Work item ▸
Looking at the listing below, retype exactly the lines starting at the one containing "The width and" and ending at the one containing "the UTILITY row", both included, and nothing else.

Information given ▸

● ● ● ●

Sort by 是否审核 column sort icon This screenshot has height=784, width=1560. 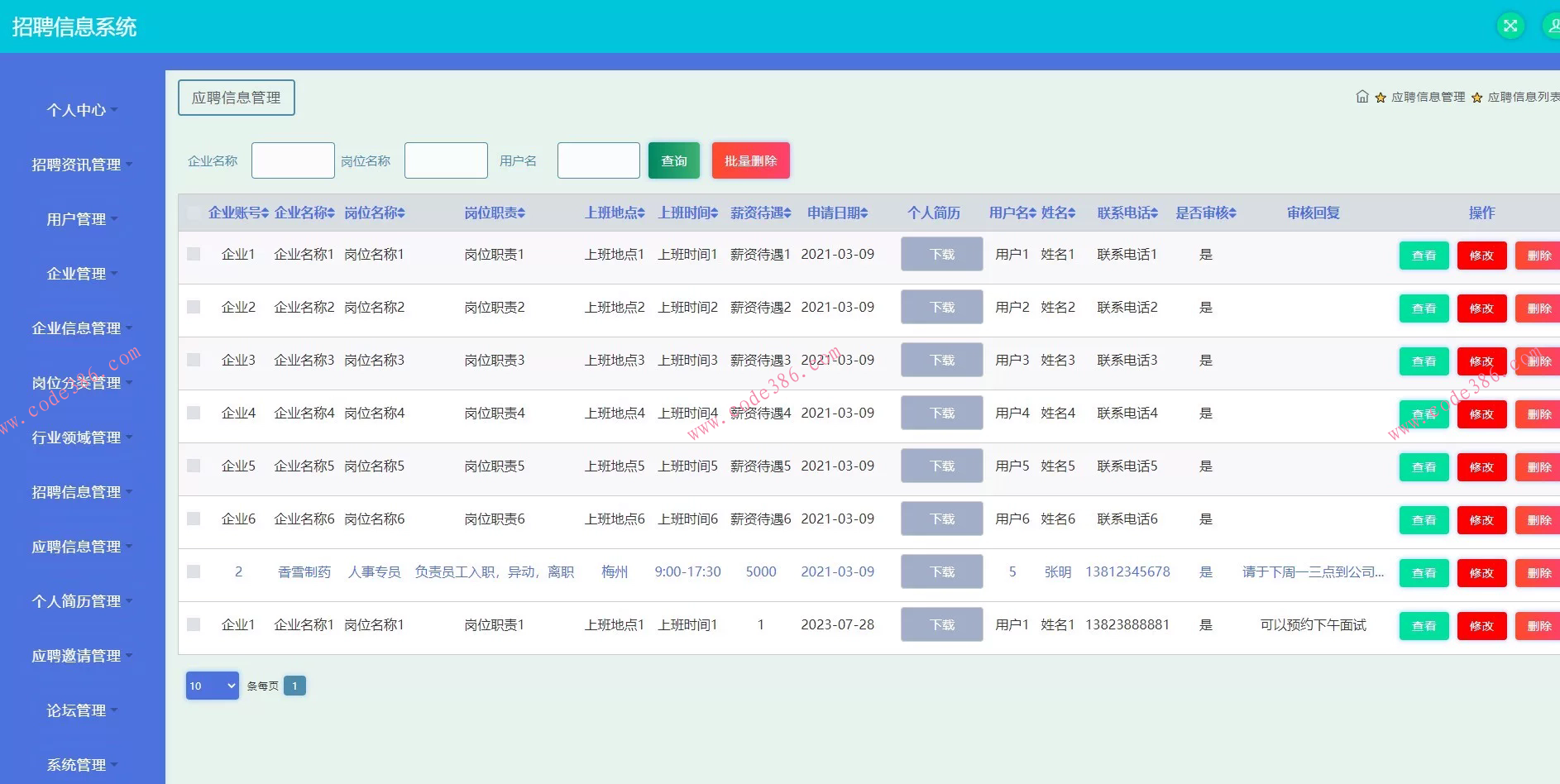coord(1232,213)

● ● ● ●

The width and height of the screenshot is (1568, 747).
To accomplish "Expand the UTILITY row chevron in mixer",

● ● ● ●

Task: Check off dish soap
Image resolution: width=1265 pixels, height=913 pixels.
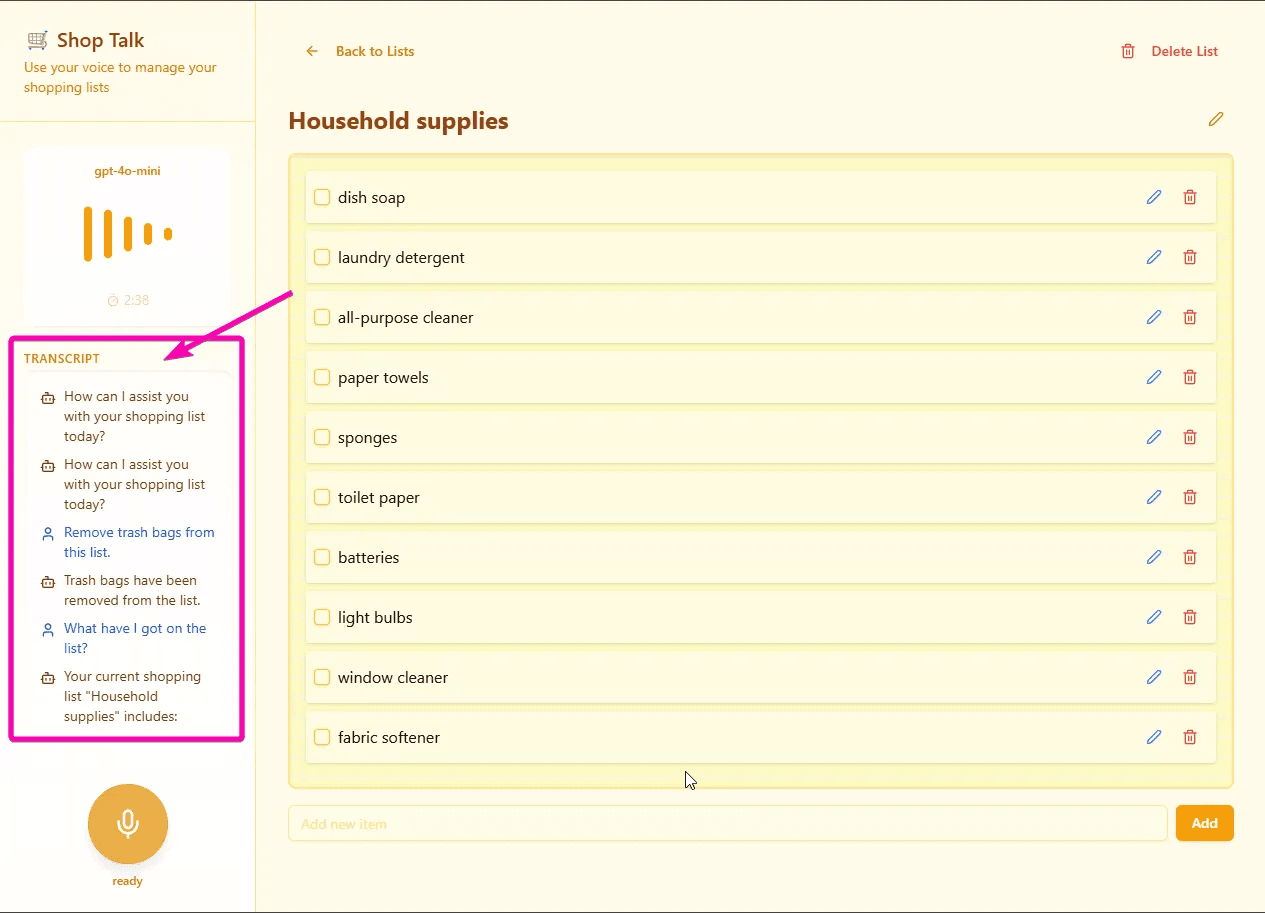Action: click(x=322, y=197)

● ● ● ●

Task output ▸
The width and height of the screenshot is (1568, 747).
To accomplish "Expand the UTILITY row chevron in mixer",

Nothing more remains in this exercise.